** Documento de origem **
____________

A Emenda Constitucional n. 45, publicada em 31 de dezembro de 2004 e promulgada em 8 de janeiro de 2005, alterou substancialmente a redação do parágrafo segundo do art. 114 da Constituição de 1988, possibilitando, com a obscuridade do texto, várias interpretações divergentes.
Dispõe, com efeito, o parágrafo segundo do art. 114 da Lei Maior, com a redação que lhe conferiu a Emenda Constitucional n. 45/2004:
“`PAR` 2° Recusando-se qualquer das partes à negociação coletivaou à arbitragem, é facultado às mesmas, de comum acordo, ajuizar dissídio coletivo de natureza econômica, podendo a Justiça do Trabalho decidir o conflito, respeitadas as disposições mínimas legais de proteção ao trabalho, bem como as convencionadas anteriormente”.
Talvez uma primeira leitura da nova norma constitucional possa conduzir a várias conclusões equivocadas. Dentre elas, duas desde logo são palpáveis. Em primeiro lugar, ao mencionar que o dissídio coletivo poderá ser ajuizado pelas partes “de comum acordo”, o texto deixa a impressão de ter condicionado a possibilidade do ajuizamento à concordância dos envolvidos no conflito. Em segundo, a alusão exclusiva ao dissídio de natureza econômica, parece insinuar que a única espécie sobrevivente desta ação coletiva é aquela ali referida, restando ultrapassadas e excluídas a declaratória ou de interpretação, também denominada jurídica, e outras espécies que figuram nas classificações adotadas pela doutrina do Direito Coletivo do Trabalho.

____________

** Exercício 1 **
Converta em uma lista JSON de strings o trecho das linhas de dados desde a que contém "Task: Tap the left arrow beside 3348.35" até a que contém "coord(20,271)", com uma string para cada linha e sem as linhas em branco.
O texto e as linhas abaixo vêm de fontes diferentes.

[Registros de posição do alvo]
____________

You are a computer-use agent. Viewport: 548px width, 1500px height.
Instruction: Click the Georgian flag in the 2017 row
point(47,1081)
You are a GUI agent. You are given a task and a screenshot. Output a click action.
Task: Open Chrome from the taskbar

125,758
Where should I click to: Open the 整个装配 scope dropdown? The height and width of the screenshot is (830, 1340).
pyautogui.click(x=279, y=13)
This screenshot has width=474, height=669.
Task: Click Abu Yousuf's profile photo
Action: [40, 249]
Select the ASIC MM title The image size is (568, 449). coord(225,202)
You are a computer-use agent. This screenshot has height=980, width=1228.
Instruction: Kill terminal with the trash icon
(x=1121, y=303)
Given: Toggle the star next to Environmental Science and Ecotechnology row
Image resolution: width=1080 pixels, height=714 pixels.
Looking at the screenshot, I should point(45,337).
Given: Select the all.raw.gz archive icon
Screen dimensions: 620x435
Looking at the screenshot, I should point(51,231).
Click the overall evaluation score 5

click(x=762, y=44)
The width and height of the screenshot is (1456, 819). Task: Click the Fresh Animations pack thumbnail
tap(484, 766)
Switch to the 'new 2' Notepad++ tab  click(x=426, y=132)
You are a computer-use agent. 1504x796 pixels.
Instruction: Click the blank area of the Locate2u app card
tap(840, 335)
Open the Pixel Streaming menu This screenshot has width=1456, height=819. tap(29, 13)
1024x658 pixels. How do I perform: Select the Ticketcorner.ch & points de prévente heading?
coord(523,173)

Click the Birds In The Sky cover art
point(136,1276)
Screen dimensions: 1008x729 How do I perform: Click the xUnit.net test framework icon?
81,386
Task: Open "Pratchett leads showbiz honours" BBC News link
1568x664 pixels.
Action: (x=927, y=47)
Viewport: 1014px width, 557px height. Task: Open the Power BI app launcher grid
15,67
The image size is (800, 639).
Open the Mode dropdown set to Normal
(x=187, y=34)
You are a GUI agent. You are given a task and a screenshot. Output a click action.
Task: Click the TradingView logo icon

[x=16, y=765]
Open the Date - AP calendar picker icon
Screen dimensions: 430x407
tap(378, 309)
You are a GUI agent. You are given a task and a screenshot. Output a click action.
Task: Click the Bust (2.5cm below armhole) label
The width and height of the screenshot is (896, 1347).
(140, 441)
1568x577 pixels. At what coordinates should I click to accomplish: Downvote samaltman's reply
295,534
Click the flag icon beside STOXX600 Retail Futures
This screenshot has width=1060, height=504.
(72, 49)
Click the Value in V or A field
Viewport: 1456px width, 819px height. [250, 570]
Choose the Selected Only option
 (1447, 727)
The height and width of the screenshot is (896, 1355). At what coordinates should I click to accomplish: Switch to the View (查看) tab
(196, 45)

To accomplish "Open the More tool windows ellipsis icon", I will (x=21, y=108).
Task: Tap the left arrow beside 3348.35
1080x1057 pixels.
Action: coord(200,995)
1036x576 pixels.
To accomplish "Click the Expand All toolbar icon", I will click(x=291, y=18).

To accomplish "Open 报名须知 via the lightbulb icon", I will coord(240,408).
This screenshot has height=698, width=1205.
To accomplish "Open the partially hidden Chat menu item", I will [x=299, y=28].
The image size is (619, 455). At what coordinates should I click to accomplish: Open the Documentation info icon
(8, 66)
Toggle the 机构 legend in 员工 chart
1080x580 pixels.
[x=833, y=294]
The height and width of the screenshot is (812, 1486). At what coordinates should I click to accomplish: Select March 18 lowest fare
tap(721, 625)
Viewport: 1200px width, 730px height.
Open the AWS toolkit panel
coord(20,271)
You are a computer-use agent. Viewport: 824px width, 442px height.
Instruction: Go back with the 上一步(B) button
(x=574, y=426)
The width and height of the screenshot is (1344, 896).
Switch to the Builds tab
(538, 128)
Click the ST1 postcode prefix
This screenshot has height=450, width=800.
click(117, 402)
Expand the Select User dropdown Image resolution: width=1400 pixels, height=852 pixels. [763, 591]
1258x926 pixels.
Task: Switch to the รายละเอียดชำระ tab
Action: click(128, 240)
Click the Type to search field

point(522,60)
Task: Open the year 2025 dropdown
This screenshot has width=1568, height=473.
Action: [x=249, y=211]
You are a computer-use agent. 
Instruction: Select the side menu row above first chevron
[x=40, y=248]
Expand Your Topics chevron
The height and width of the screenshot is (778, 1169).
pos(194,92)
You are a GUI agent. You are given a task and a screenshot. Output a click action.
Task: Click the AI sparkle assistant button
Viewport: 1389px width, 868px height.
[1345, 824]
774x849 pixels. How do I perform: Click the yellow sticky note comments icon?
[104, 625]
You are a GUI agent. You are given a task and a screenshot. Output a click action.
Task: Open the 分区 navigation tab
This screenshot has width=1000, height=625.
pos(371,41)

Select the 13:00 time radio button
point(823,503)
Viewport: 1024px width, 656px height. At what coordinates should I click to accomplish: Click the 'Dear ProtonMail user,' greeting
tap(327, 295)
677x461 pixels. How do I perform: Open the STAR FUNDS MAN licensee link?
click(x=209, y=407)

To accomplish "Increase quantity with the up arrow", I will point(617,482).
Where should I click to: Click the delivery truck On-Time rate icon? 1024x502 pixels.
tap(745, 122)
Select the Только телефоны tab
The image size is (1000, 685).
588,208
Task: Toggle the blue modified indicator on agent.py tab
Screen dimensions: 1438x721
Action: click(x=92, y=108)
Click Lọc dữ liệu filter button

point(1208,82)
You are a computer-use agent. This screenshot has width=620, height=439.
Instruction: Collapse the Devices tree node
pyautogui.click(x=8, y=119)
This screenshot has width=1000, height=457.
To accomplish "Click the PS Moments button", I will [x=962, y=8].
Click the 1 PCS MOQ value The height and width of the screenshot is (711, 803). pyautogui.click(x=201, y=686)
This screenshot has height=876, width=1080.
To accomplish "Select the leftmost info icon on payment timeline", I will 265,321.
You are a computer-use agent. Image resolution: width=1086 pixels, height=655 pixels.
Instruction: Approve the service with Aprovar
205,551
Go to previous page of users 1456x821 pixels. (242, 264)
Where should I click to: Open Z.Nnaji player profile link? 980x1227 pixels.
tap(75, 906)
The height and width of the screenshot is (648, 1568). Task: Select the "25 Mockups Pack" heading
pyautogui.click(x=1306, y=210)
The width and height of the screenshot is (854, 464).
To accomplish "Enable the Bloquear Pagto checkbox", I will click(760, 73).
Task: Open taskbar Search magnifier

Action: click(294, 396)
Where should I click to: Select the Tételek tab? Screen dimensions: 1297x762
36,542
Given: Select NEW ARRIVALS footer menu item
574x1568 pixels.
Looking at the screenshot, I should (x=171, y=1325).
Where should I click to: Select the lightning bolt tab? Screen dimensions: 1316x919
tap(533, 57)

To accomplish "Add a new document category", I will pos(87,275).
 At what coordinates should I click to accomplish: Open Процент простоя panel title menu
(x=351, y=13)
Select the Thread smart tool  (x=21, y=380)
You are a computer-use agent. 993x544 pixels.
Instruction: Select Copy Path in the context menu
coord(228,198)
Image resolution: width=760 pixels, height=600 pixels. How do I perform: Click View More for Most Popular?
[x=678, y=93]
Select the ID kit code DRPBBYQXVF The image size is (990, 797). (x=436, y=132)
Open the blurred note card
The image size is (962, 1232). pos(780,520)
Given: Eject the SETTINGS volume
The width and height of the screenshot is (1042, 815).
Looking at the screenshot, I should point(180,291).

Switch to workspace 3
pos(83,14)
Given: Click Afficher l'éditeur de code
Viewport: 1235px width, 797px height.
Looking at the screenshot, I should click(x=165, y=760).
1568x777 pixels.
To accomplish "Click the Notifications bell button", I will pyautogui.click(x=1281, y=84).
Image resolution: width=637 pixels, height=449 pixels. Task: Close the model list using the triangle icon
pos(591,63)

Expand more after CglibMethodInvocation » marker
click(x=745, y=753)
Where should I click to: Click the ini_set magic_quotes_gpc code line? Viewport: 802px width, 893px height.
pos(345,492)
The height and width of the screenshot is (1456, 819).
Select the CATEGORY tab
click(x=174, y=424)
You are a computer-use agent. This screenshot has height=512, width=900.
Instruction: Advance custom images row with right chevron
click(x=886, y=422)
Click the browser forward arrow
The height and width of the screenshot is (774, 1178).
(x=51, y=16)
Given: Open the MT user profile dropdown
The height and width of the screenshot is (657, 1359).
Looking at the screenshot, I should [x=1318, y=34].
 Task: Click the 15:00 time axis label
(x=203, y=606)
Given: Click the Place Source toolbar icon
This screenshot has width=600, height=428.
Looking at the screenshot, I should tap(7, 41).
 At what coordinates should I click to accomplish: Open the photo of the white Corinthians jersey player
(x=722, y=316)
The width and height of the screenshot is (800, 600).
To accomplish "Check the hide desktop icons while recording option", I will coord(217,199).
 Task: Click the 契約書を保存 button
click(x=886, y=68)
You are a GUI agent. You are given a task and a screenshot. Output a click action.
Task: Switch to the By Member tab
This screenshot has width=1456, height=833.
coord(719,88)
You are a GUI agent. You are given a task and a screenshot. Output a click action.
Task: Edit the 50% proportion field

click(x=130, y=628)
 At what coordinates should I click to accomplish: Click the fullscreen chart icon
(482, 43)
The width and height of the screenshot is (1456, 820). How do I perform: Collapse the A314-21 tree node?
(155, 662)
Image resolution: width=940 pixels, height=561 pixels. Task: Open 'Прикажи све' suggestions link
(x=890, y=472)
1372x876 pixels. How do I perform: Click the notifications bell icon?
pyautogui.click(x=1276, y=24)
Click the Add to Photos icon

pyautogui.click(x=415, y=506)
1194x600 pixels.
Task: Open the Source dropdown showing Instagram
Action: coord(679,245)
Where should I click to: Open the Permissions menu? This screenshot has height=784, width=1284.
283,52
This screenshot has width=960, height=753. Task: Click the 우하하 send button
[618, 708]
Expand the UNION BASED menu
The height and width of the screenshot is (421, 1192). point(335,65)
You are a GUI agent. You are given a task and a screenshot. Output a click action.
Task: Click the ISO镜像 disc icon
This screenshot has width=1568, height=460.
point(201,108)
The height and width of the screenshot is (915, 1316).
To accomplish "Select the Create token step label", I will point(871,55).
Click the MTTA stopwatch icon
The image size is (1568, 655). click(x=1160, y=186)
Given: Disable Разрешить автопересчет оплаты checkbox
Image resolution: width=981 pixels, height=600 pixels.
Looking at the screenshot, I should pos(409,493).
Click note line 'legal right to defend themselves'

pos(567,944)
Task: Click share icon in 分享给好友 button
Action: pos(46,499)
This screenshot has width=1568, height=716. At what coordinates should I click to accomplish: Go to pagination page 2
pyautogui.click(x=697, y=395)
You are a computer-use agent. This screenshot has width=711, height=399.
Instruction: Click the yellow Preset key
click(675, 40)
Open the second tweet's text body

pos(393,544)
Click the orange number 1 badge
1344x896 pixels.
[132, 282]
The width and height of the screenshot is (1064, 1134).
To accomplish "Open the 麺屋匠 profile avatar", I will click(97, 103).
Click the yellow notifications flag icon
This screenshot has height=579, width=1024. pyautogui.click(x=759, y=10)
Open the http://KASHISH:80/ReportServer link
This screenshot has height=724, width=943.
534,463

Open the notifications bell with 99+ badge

____________

** Exercício 2 **
No texto sobre a Emenda Constitucional n. 45, por que a nova redação do parágrafo segundo do art. 114 dá a impressão de condicionar o ajuizamento do dissídio coletivo à concordância das partes?

** Resposta do exercício 1 **
[
  "Task: Tap the left arrow beside 3348.35",
  "1080x1057 pixels.",
  "Action: coord(200,995)",
  "1036x576 pixels.",
  "To accomplish \"Click the Expand All toolbar icon\", I will click(x=291, y=18).",
  "To accomplish \"Open 报名须知 via the lightbulb icon\", I will coord(240,408).",
  "This screenshot has height=698, width=1205.",
  "To accomplish \"Open the partially hidden Chat menu item\", I will [x=299, y=28].",
  "The image size is (619, 455). At what coordinates should I click to accomplish: Open the Documentation info icon",
  "(8, 66)",
  "Toggle the 机构 legend in 员工 chart",
  "1080x580 pixels.",
  "[x=833, y=294]",
  "The height and width of the screenshot is (812, 1486). At what coordinates should I click to accomplish: Select March 18 lowest fare",
  "tap(721, 625)",
  "Viewport: 1200px width, 730px height.",
  "Open the AWS toolkit panel",
  "coord(20,271)"
]

** Resposta do exercício 2 **
Porque o dispositivo menciona que o dissídio coletivo poderá ser ajuizado pelas partes "de comum acordo". Essa expressão deixa a impressão de que a possibilidade do ajuizamento depende da concordância dos envolvidos no conflito.